Pick each line containing "agent" out of the records.

> INFORMATION PROVIDED:
- - - -

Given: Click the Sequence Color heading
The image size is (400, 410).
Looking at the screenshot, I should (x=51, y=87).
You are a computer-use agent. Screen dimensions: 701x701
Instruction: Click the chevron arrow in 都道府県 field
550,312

- - - -

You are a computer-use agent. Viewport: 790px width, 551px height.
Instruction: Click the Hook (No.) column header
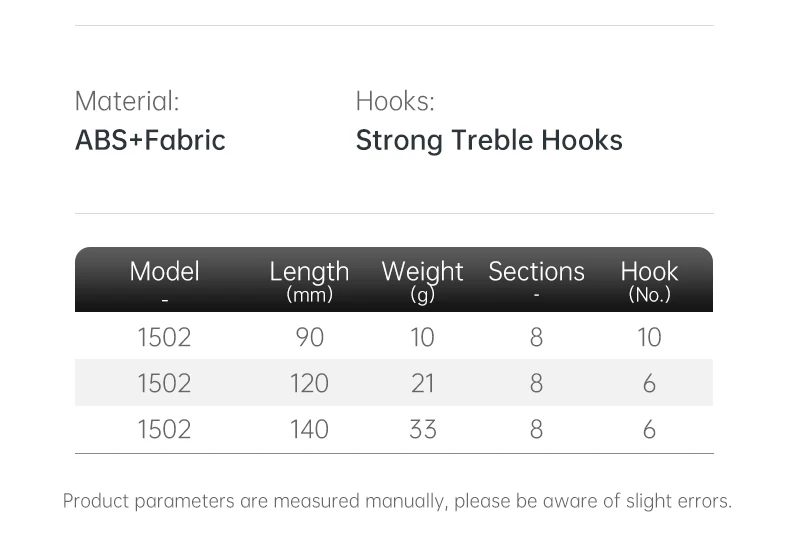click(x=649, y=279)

- - - -

> SOLUTION TO THIS PROBLEM:
You are a computer-use agent. Screen dimensions: 701x701
You are a computer-use agent. Viewport: 790px width, 551px height.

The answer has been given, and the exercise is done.